Start of Listed entries
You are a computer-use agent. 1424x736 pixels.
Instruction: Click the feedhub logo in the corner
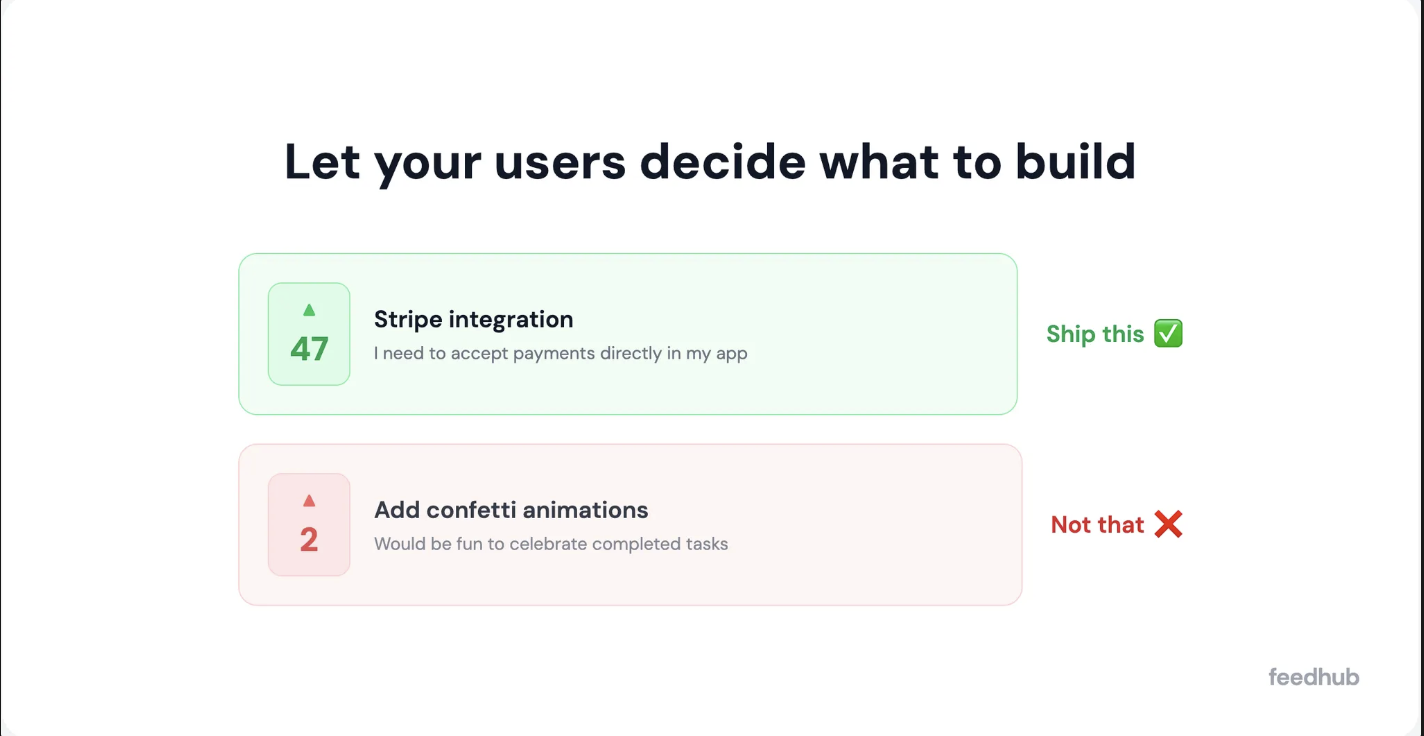coord(1313,677)
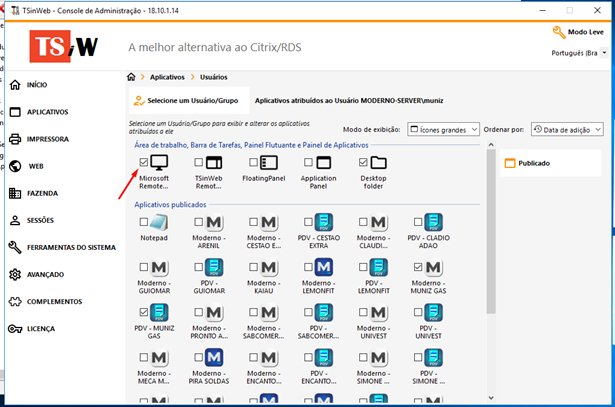Select the Desktop folder icon
This screenshot has height=407, width=615.
coord(378,163)
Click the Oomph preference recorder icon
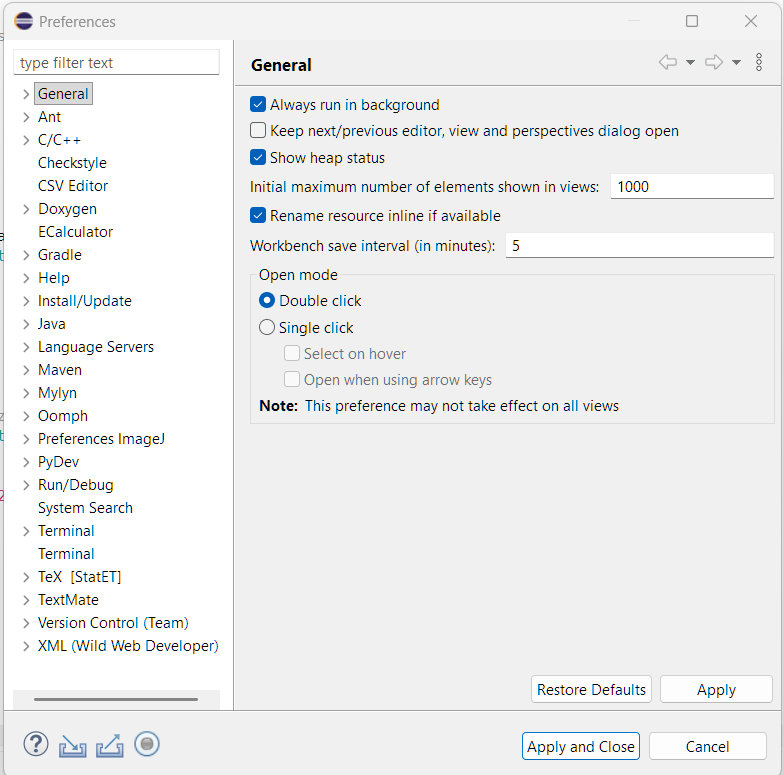This screenshot has width=783, height=775. [147, 744]
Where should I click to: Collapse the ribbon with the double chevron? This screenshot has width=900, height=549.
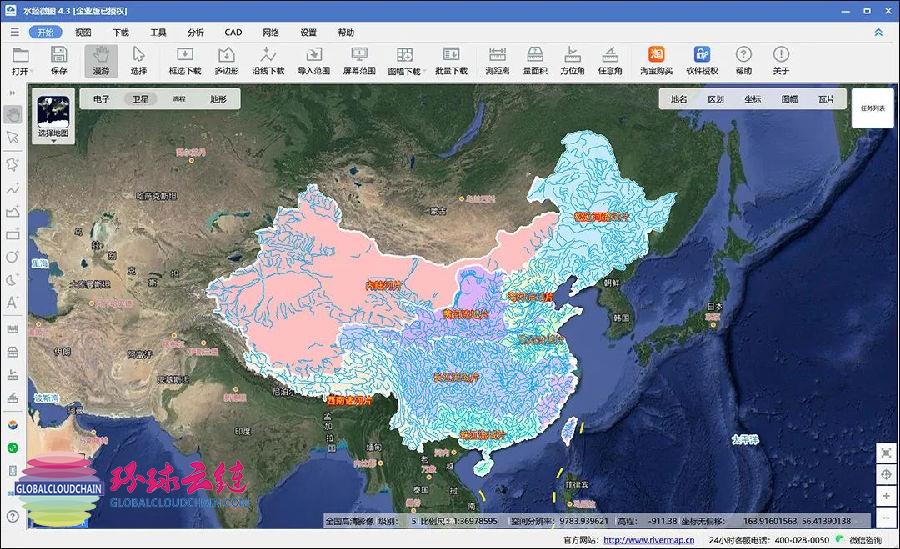pyautogui.click(x=879, y=32)
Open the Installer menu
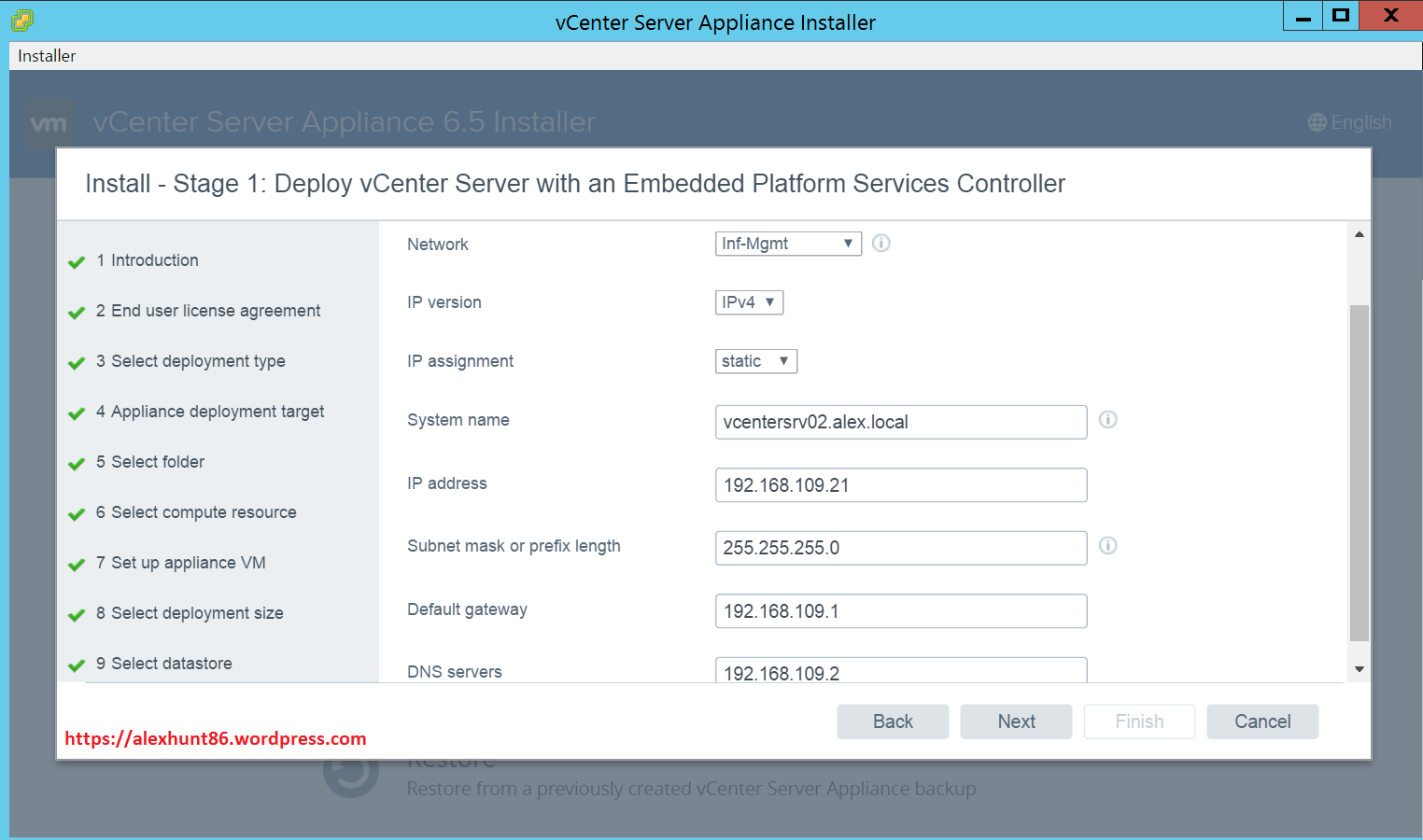This screenshot has width=1423, height=840. point(47,56)
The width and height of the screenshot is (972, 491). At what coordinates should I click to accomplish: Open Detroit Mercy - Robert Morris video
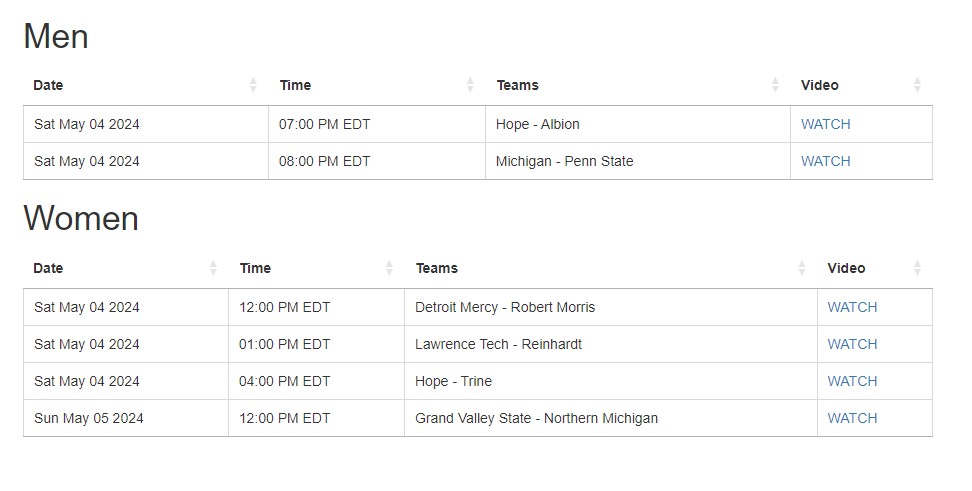[x=852, y=308]
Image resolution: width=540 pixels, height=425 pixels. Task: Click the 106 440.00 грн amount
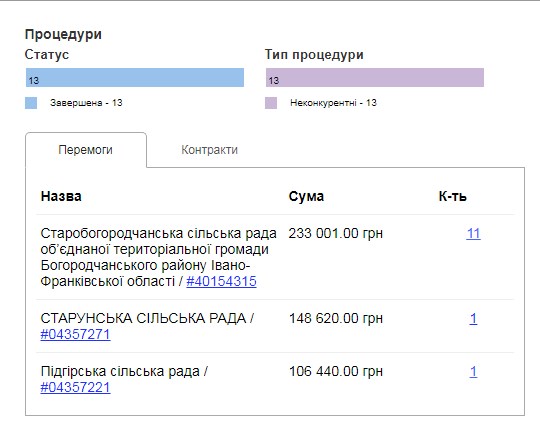point(336,372)
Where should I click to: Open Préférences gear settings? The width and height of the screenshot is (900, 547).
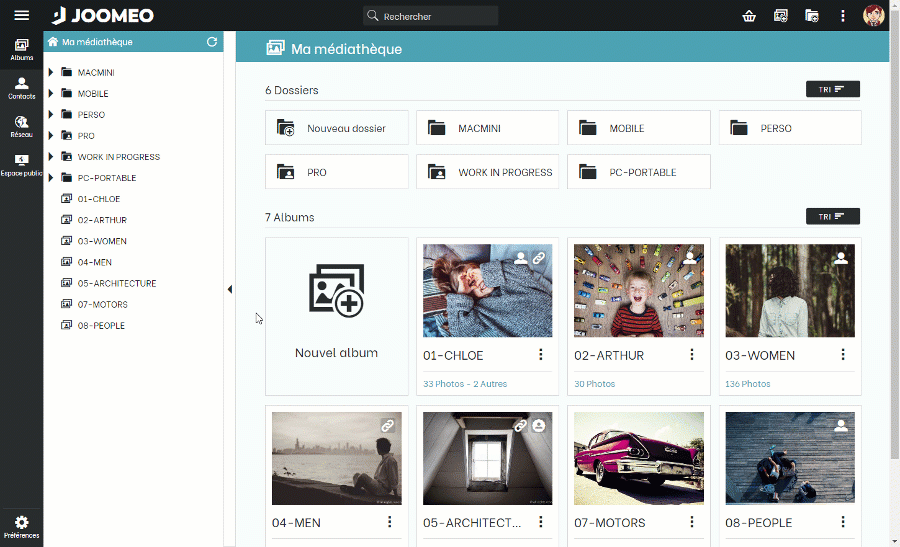21,526
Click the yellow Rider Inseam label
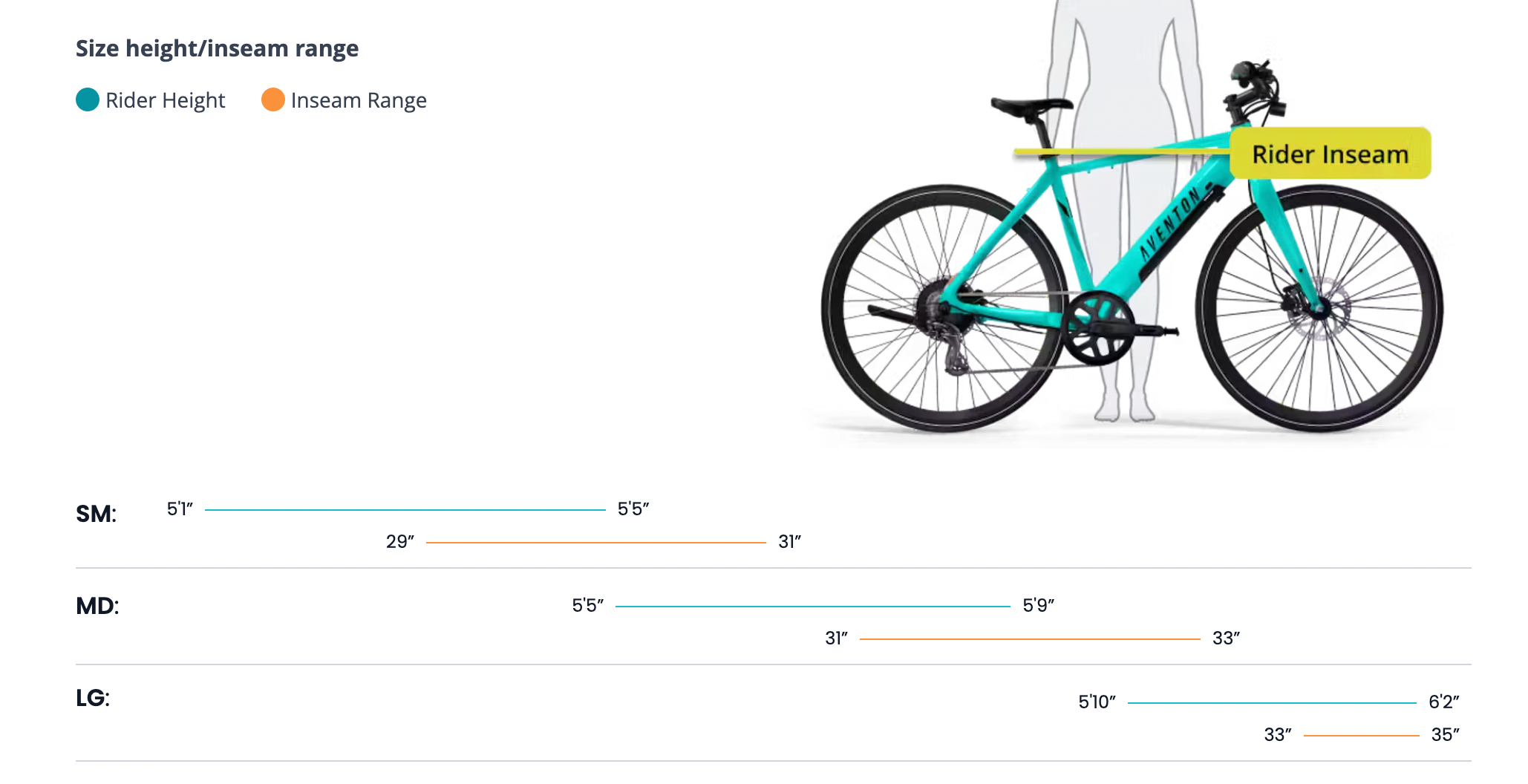 (x=1330, y=154)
End of Listed entries
Only the lines from the one that contains "The width and height of the screenshot is (972, 491)." to the end of the records, inclusive, are to be quoted exactly, with pictures excluded.

The width and height of the screenshot is (972, 491). At what coordinates should I click to accomplish: Open Detroit Mercy - Robert Morris video
[x=852, y=308]
Image resolution: width=540 pixels, height=425 pixels. Task: Click the 106 440.00 грн amount
point(336,372)
Where should I click to: Open Préférences gear settings? The width and height of the screenshot is (900, 547).
21,526
Click the yellow Rider Inseam label
 (x=1330, y=154)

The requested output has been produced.